## Supplied entries
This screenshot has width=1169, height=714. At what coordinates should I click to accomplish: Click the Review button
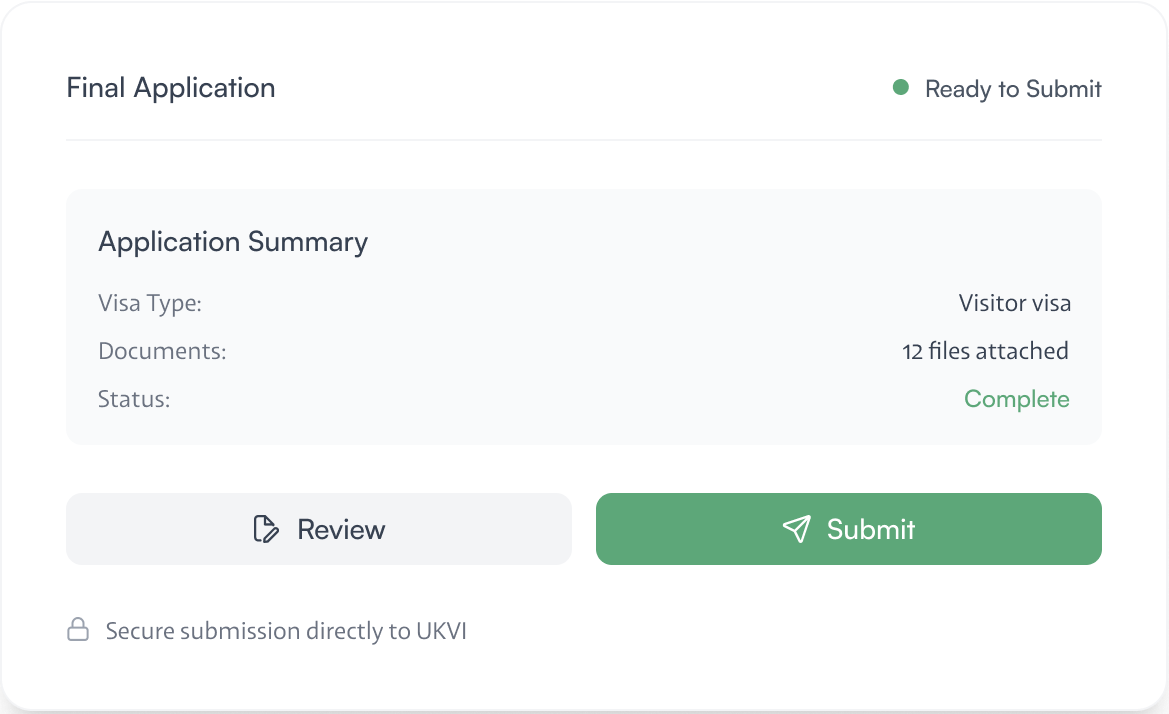coord(318,529)
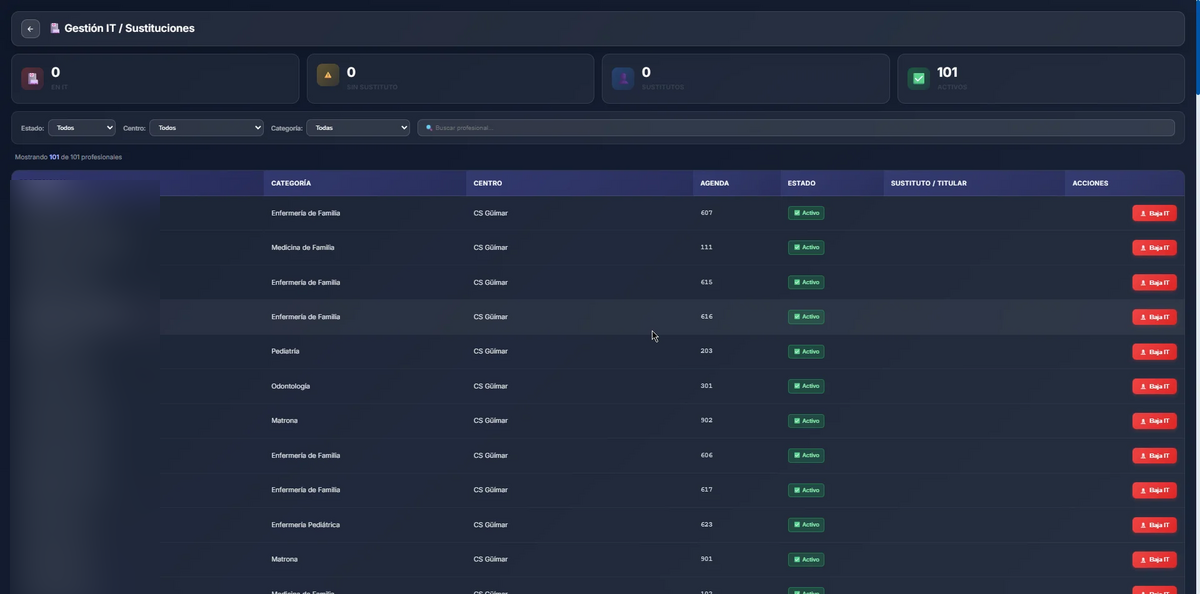The width and height of the screenshot is (1200, 594).
Task: Click the AGENDA column header
Action: (714, 183)
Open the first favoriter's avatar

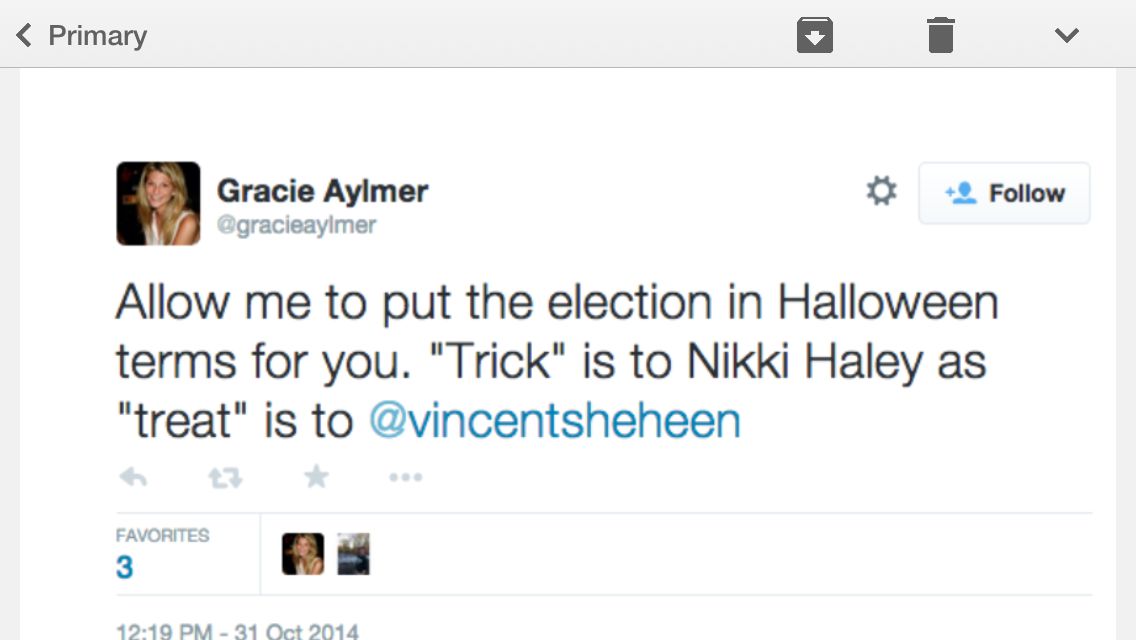(302, 554)
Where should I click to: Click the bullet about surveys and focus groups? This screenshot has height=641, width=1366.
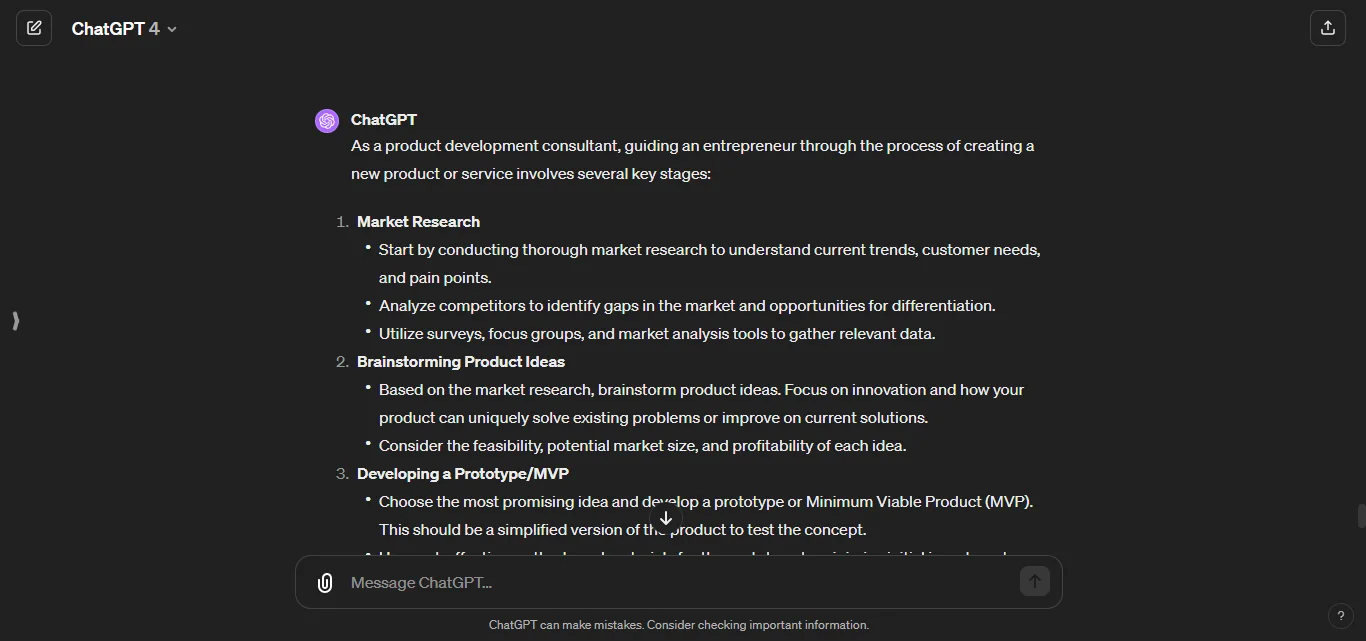657,334
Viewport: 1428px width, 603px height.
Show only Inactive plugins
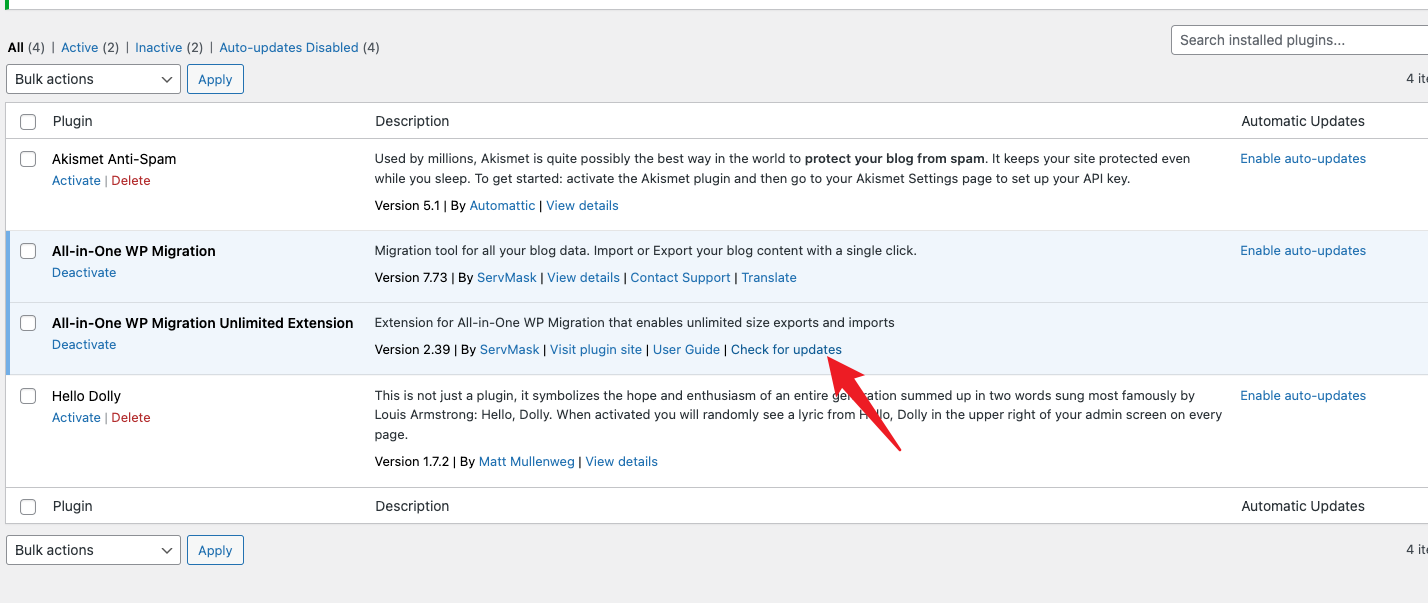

## Problem
All of the records above are to be copied exactly, minus the pictures.

## Solution for this problem
This screenshot has width=1169, height=714. At what coordinates should I click to accomplish: Click the Review button
coord(318,529)
The width and height of the screenshot is (1200, 594).
Task: Click the AGENDA column header
Action: (714, 183)
Open the first favoriter's avatar

(302, 554)
Where should I click to: Click the bullet about surveys and focus groups? This screenshot has height=641, width=1366.
657,334
Viewport: 1428px width, 603px height.
Show only Inactive plugins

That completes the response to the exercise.